● **Prompt**: Omitting the pictures, print every line below exactly as it stands.

● **Collected data**:
┌────────
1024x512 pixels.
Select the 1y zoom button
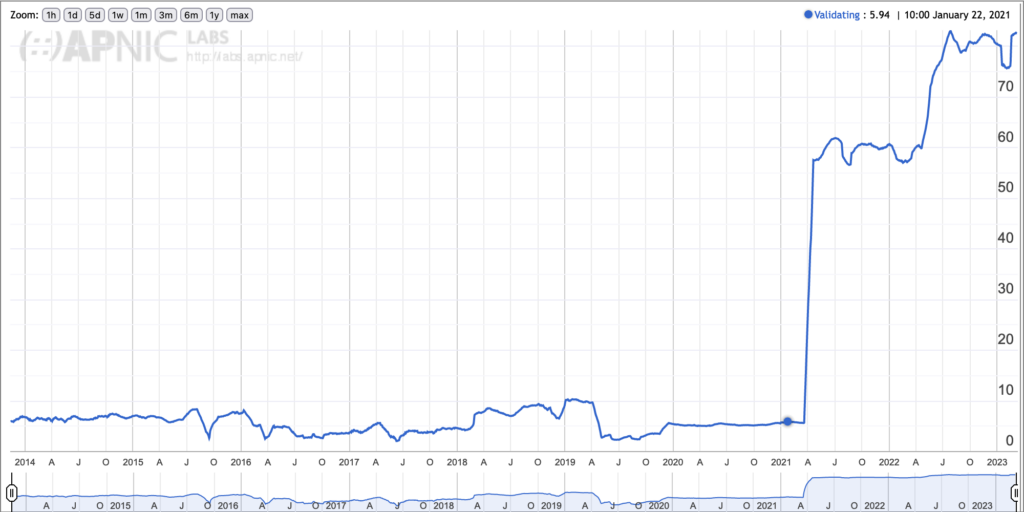212,15
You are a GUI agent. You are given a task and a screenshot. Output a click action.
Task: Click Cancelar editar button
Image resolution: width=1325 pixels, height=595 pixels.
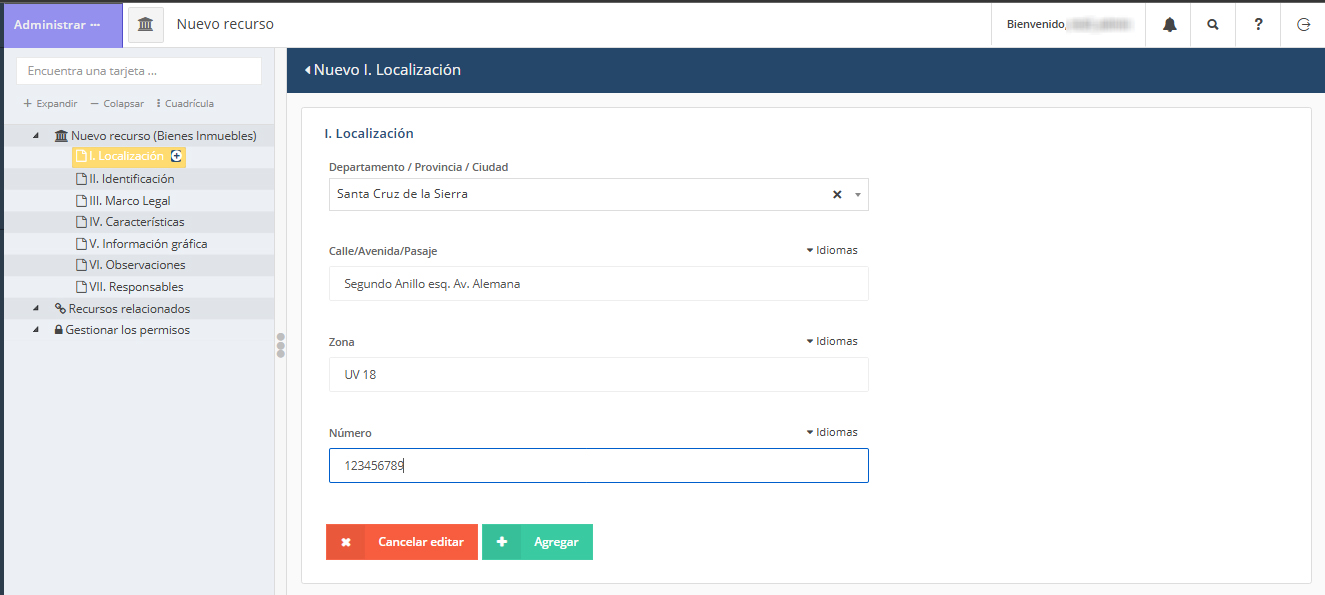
└────────
● **Result of this task**:
1024x512 pixels.
Select the 1y zoom button
212,15
You are a GUI agent. You are given a task and a screenshot. Output a click action.
Task: Click Cancelar editar button
Image resolution: width=1325 pixels, height=595 pixels.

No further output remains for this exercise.